**Excerpted passage**
+ + +
The vertiginous fall in crude oil prices has forced many countries to cut taxes and levies on hydrocarbon production and exports, but India’s stiff imposts have only turned more onerous for explorers here.

As gathered by consultancy firm Wood Mackenzie, countries like the UK, US, Colombia, Australia, Russia, Kazakhstan and Argentina have in recent weeks given a helping hand to their oil producers and exporters through steps such as reduced export duty

and petroleum revenue taxes, removal of carbon tax and even cuts in the corporate tax rate.

However, with taxes and levies in India remaining the same while realisation from crude sales falls, oil producers here have no option but to slash capex plans. In the case of nominated blocks, for instance, the oil cess, which was raised 80% to Rs 4,500 per tonne in March 2012, accounts for a huge 25% of the gross realisation from sale of crude oil at present, with Brent crude at $36 per barrel. When crude was hovering around $100 per barrel in early 2004, the cess worked out to be only 10% of the gross realisation. Analysts suggest the cess could be made an ad valorem levy, given the volatility in the crude market.

India’s oil producers like ONGC and Cairn India, as reported by FE earlier, have cut capex plans given the depressed global oil prices which, many analysts believe, could plunge further given likely supply increases from the US, Russia and Iran. Many believe that state-run ONGC may put in abeyance further development of the much-touted deepwater block KG-DWN-98/2 in the Krishna Godavari basin, which entails an investment to the tune of $6-7 billion to pump out oil and gas by 2018. Similarly, Cairn India’s FY16 capex plan could be slashed by a steep 40%, in what could accelerate the fall in output from the country’s largest onshore oil block at Barmer in Rajasthan.

Exploration and production (E&P) players in India are subject to royalty, profit petroleum (for blocks auctioned under NELP regime), cess (for pre-NELP blocks and nominated blocks), service tax, VAT, and National Calamity Contigent Duty (NCCD) etc.

Of these, the cess has proved most onerous for the industry as it was hiked to Rs 4,500 per MT from Rs 2,500 per MT in March 2012. While the cess was  10% of the gross realisation when Brent crude was ruling above $100 per barrel, it is now close to a quarter of the realisation.

Industry (Development) Act, 1974, provides for collection of cess as a duty of excise on indigenous crude oil. Cess incurred by producers is not recoverable from refineries and thus forms part of the cost of production of crude oil. The cess was levied at Rs 60 per tonne in July 1974 and subsequently revised several times.

While NELP blocks, including Reliance Industries’ KG-D6 block on the east coast, are exempted from cess, pre-NELP discovered blocks like Panna-Mukta-Tapti and Ravva pay a fixed rate of cess of Rs 900 per tonne. Royalty is charged at 12.5% for crude oil from onland areas and 10% from offshore areas from the blocks awarded under NELP auction. The royalty on natural gas is levied at 10%.

“This coupled with other levies and operational expenditure, which may not commensurately fall with oil prices, leaves very little at the net level for the affected players. Hence, it may be imperative to make cess an ad-valorem levy, which moves in line with the oil prices for the industry to make meaningful cash generation in this high-risk industry. Barring that, the firms may have to borrow to sustain capex or curtail the capex, both of which may not be in the interest of the industry and the country over the long term,” said K Ravichandran, senior VP and co-head, corporate sector ratings, Icra.
+ + +
**Given material**
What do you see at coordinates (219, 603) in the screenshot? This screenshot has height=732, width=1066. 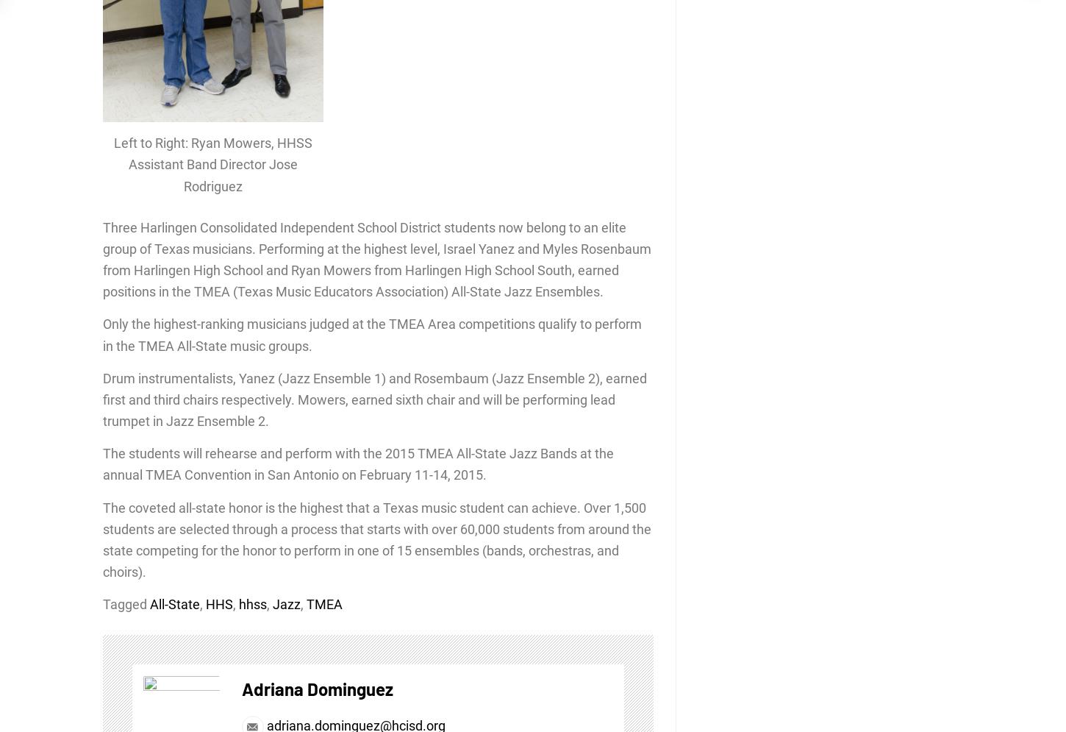 I see `'HHS'` at bounding box center [219, 603].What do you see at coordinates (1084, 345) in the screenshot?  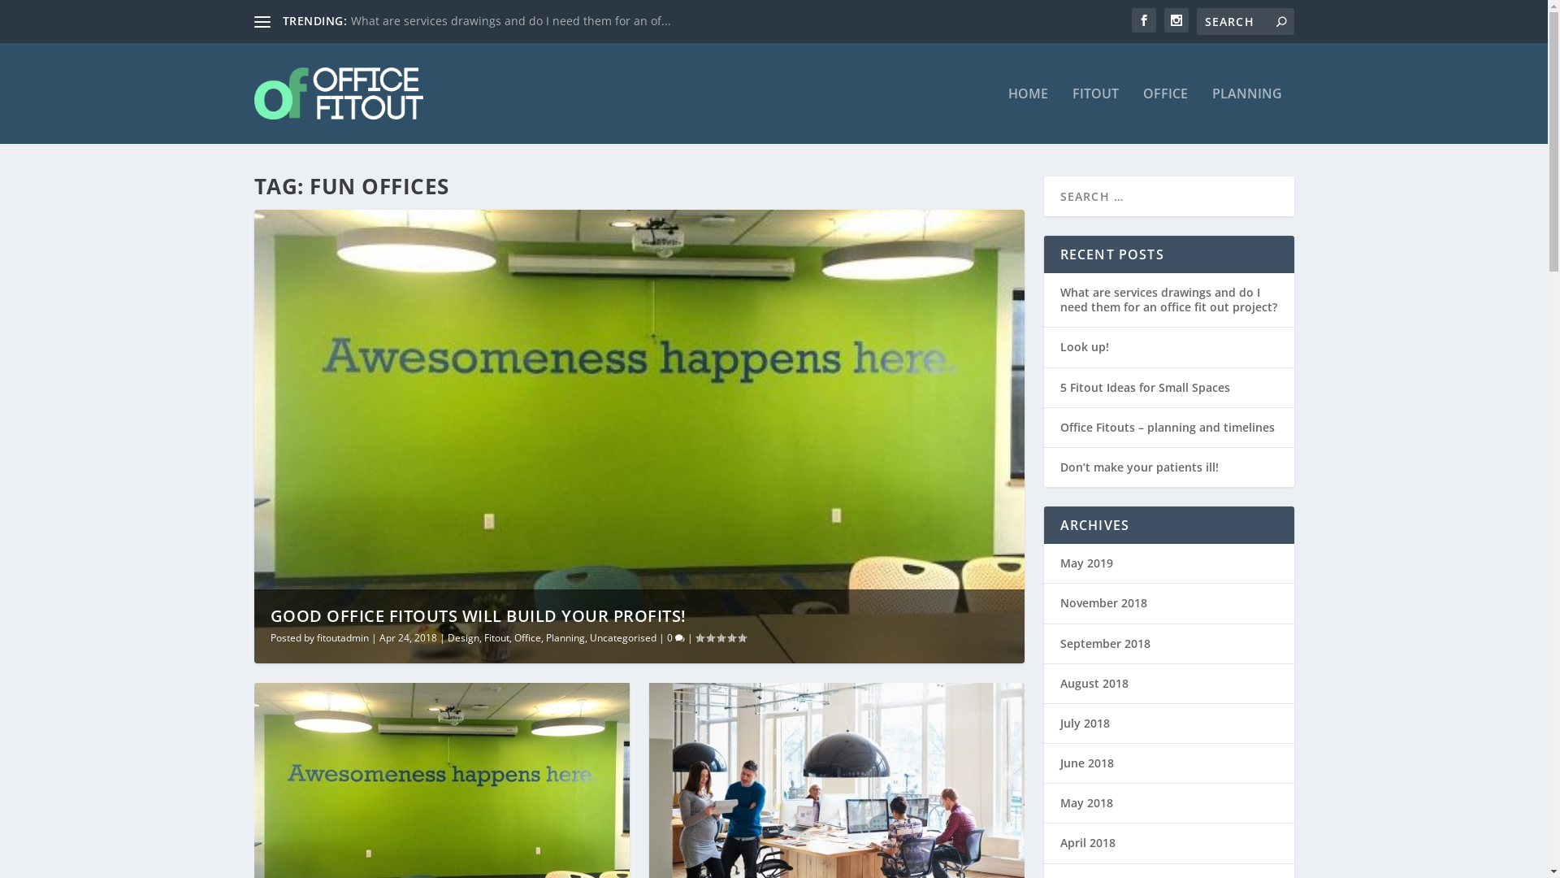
+ + +
**What is asked**
From the article on oil taxes in India, quote everything from "However, with taxes" down to "the crude market.". The lines above are separate material with no connection to the article on oil taxes in India.

**Solution below**
However, with taxes and levies in India remaining the same while realisation from crude sales falls, oil producers here have no option but to slash capex plans. In the case of nominated blocks, for instance, the oil cess, which was raised 80% to Rs 4,500 per tonne in March 2012, accounts for a huge 25% of the gross realisation from sale of crude oil at present, with Brent crude at $36 per barrel. When crude was hovering around $100 per barrel in early 2004, the cess worked out to be only 10% of the gross realisation. Analysts suggest the cess could be made an ad valorem levy, given the volatility in the crude market.